## AIM
In the NIS2 compliance calendar, by what date did Article 41 require Member States to adopt and publish their measures?

## EXTRACT TO READ
>> Begin

Compliance CalendarEU NIS2

EU NIS2 Directive deadlines and compliance calendar

Track the source-linked NIS2 dates that affect entity registration, Member State implementation, incident reporting, and recurring review work.

Use this calendar to assign legal, security, incident-response, procurement, and country owners without adding unsupported dates beyond the cited directive, Commission, and ENISA sources.

Author
Sorena AI
Published
May 9, 2026
Updated
May 27, 2026
Sections
6

Structured answer sets in this page tree.

Primary sources
13

Cited legal and guidance references.

Publication metadata
Sorena AI
Published May 9, 2026
Updated May 27, 2026
Overview

This NIS2 calendar separates fixed directive dates from operational clocks and country-specific watch items. It should be used as a planning aid, not as a substitute for checking the competent authority rules in each Member State where the entity provides services.

Section 1

Core NIS2 dates to anchor the compliance calendar

The first calendar rows should come from the Directive itself. Article 41 required Member States to adopt and publish measures by 17 October 2024 and apply those measures from 18 October 2024. Article 44 repealed Directive (EU) 2016/1148 with effect from 18 October 2024.

>> End

## DATA EXCERPT
>> Begin

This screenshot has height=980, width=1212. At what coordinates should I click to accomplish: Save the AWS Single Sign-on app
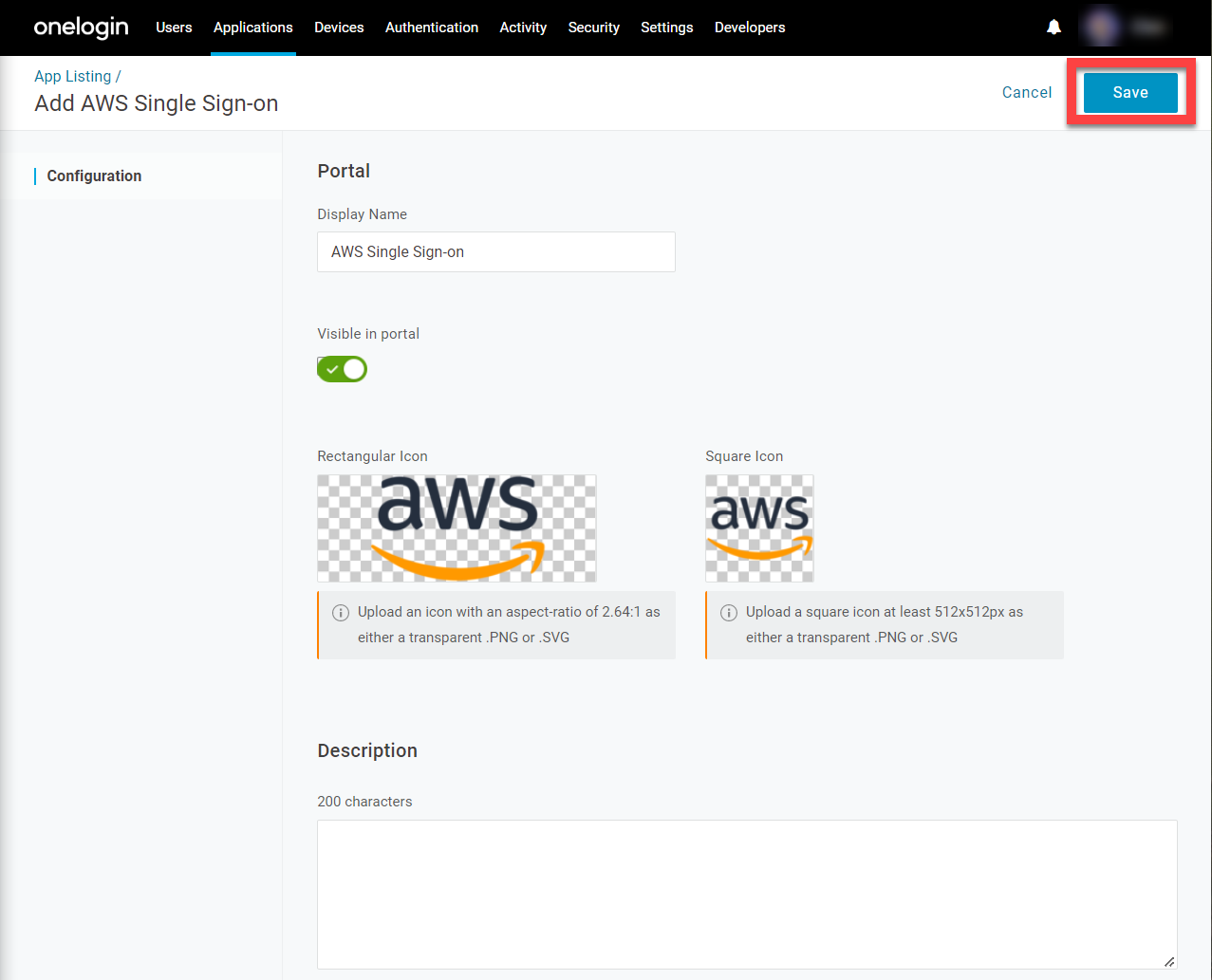click(1129, 92)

>> End

## RESPONSE TO THE EXERCISE
17 October 2024